▶ [ACTIONS TO TAKE]:
A – In the piece on Virginia Woolf, which other author does the writer also place in the intersection of style and thought?
B – From the piece on Virginia Woolf, reproduce the passage between "I don’t remember" and "of their own.", inclusive.

▶ [TEXT PROVIDED]:
====

A room of one’s own

I revere Virginia Woolf. She was quite mad, yes. And she is an exhausting undertaking for sure. But I adore her.

I don’t remember who it was that tried to sort authors into one of two categories, being: Great Writers or Great Thinkers, and said that they couldn’t find a modern example of their intersection. I don’t have the qualifications to evaluate the claim but one could find some supporting examples. J.R.R. Tolkien, Kurt Vonnegut, George Orwell, or Isaac Asimov, Gabriel Garcia Marquez, for instance, they’re on one side: geniuses in stories and the telling, with almost prophetic insights about human nature, and capable of imagining fantastically complex worlds. While on the other side folks like David Foster Wallace, Vladimir Nabokov, J.D. Salinger, Cormac McCarthy, Arundhati Roy, even, come to mind: whose prose just sings, whose writing is vivid with emotion, and whose wild creative impulses of style clear a path entirely of their own.

But one could also find some counterexamples. I’ve spent hours reading and I’m on page 73 of 110 pages. I don’t know another author that I read quite as slowly as I do Virginia Woolf. On the first pass I always get nothing. Maybe the general hum of the words, the shape of the narrative, at most. Then I double back for meaning and her writing is dense with it- so there are more visits and more til I am able finally to appreciate the rich language of a passage as well. And that has led me to attribute my glacial reading pace to Woolf’s place, at least for me, squarely in that narrow intersection of style and thought. (I would put Steinbeck there as well)

====

(Extracted data entries)

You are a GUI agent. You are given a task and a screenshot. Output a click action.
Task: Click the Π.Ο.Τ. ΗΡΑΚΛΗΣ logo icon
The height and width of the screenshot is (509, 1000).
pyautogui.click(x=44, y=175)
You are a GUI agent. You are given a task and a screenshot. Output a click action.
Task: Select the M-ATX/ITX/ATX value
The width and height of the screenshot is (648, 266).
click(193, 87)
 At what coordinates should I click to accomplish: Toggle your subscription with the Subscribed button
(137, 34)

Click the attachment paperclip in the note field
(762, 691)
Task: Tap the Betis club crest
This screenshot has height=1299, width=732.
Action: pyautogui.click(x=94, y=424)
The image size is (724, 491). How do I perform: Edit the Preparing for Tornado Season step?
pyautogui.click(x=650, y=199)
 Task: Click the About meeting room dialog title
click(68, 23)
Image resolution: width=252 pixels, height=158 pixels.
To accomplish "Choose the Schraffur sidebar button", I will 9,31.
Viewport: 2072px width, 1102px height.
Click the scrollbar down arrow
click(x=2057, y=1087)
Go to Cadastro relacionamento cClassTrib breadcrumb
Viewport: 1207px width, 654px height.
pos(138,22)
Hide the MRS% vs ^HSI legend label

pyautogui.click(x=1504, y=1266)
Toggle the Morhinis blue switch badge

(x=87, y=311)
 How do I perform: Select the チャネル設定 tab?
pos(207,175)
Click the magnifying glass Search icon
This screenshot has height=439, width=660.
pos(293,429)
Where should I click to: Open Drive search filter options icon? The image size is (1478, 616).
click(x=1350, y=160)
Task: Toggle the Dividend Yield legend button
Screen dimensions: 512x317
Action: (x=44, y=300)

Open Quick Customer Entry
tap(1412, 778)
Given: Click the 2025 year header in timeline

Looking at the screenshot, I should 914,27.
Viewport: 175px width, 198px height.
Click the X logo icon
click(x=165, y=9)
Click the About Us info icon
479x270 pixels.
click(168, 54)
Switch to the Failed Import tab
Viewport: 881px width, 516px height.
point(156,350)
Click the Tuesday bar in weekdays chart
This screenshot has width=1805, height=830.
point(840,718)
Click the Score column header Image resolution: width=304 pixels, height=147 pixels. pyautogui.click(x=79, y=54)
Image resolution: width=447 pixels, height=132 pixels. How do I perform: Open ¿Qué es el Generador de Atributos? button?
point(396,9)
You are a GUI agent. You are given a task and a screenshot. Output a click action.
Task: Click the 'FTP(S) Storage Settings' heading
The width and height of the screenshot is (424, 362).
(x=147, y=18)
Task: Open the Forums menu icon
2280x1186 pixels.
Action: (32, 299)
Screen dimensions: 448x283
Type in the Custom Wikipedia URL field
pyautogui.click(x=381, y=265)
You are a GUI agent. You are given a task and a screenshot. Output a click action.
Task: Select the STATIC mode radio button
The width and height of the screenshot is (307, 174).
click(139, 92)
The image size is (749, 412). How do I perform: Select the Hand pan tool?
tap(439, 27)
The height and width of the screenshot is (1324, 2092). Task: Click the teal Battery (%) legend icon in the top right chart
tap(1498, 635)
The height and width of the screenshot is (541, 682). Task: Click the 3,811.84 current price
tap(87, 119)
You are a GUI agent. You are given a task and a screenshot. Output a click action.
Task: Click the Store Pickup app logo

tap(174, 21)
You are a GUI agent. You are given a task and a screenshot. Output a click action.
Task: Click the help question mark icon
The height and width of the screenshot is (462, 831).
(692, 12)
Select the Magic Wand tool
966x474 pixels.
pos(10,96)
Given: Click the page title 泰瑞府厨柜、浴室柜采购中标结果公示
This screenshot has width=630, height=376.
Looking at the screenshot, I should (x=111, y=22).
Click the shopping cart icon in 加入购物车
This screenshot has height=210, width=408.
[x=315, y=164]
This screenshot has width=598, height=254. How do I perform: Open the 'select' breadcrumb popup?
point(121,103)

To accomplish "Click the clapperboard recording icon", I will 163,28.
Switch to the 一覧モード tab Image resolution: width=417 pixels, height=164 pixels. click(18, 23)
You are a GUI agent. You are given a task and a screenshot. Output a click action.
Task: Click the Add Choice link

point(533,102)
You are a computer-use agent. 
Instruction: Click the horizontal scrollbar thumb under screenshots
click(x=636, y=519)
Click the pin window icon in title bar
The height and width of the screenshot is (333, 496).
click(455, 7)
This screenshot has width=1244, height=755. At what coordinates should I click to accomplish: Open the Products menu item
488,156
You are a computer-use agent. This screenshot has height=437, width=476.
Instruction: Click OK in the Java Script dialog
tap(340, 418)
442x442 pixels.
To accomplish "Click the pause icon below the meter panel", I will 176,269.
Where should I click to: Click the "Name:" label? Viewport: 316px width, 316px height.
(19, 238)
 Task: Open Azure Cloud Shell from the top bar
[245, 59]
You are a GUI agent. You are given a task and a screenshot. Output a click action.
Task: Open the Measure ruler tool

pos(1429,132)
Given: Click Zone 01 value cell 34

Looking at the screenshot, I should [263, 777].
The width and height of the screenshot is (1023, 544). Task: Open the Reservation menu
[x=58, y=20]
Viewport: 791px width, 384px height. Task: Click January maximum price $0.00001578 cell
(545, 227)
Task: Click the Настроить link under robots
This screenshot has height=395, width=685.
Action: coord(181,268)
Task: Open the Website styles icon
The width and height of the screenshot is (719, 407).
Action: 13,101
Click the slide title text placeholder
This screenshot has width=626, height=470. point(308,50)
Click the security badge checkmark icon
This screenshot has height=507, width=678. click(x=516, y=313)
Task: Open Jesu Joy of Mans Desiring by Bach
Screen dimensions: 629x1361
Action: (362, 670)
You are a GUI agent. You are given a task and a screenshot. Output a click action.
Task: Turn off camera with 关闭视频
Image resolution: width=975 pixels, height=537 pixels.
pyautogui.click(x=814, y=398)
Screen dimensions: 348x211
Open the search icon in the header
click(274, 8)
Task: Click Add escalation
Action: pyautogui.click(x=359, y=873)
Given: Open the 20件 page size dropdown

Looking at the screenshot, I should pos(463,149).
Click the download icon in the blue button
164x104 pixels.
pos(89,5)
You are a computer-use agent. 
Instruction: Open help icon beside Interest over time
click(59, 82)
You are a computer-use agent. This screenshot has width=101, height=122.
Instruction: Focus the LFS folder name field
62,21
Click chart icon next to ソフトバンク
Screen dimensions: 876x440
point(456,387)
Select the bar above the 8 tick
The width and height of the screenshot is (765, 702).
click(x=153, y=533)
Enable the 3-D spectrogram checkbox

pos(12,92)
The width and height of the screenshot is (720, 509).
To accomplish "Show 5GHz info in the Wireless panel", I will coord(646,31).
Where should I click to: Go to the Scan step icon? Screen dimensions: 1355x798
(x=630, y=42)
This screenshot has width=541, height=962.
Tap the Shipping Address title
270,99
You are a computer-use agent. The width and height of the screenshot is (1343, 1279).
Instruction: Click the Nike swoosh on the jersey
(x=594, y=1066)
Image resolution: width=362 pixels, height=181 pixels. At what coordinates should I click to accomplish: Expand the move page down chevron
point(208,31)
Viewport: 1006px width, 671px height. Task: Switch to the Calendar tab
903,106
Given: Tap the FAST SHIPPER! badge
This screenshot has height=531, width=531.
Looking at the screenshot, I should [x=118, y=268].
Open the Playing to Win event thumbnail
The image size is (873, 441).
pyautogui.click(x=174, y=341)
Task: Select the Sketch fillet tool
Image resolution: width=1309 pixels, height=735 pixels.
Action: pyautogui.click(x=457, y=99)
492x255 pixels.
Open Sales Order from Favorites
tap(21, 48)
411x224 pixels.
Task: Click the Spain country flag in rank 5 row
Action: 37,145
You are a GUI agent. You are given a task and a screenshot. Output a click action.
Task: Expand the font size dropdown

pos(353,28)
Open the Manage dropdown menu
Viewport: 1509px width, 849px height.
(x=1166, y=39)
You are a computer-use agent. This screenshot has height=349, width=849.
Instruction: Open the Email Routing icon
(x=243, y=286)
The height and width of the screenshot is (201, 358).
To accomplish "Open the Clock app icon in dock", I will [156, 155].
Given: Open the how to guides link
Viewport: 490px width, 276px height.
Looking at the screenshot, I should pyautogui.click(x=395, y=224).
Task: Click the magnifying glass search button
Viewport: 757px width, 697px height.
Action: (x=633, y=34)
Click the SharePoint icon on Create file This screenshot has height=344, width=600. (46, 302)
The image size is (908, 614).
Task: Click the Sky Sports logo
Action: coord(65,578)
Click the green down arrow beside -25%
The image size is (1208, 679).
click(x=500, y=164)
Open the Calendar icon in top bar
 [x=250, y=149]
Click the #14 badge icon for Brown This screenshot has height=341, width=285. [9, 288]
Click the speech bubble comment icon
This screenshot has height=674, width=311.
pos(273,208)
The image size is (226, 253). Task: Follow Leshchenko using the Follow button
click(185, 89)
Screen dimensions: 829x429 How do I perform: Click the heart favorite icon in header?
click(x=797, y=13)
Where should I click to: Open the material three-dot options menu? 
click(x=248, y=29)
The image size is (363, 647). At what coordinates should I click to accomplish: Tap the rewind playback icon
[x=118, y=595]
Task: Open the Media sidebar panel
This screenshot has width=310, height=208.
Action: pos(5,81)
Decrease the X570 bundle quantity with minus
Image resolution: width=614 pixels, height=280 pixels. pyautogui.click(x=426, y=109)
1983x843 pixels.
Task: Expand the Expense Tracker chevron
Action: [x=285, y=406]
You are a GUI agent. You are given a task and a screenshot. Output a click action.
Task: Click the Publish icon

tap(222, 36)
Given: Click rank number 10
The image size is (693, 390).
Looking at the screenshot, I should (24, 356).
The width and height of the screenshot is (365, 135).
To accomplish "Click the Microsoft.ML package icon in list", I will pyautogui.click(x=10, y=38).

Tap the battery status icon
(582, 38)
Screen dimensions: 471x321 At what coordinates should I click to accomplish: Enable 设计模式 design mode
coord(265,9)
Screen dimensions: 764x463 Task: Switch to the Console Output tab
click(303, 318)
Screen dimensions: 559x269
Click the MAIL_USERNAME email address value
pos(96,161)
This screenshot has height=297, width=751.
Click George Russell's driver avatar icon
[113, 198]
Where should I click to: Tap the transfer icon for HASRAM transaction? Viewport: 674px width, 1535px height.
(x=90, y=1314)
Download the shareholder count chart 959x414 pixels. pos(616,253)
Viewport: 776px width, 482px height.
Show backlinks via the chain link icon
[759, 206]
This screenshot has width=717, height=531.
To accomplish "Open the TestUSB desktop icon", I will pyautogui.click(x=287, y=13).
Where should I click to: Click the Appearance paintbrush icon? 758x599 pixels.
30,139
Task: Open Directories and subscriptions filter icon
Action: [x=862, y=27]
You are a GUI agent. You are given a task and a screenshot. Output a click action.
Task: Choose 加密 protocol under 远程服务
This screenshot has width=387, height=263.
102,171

====

▶ [ANSWERS FOR THIS EXERCISE]:
A – Steinbeck

B –
I don’t remember who it was that tried to sort authors into one of two categories, being: Great Writers or Great Thinkers, and said that they couldn’t find a modern example of their intersection. I don’t have the qualifications to evaluate the claim but one could find some supporting examples. J.R.R. Tolkien, Kurt Vonnegut, George Orwell, or Isaac Asimov, Gabriel Garcia Marquez, for instance, they’re on one side: geniuses in stories and the telling, with almost prophetic insights about human nature, and capable of imagining fantastically complex worlds. While on the other side folks like David Foster Wallace, Vladimir Nabokov, J.D. Salinger, Cormac McCarthy, Arundhati Roy, even, come to mind: whose prose just sings, whose writing is vivid with emotion, and whose wild creative impulses of style clear a path entirely of their own.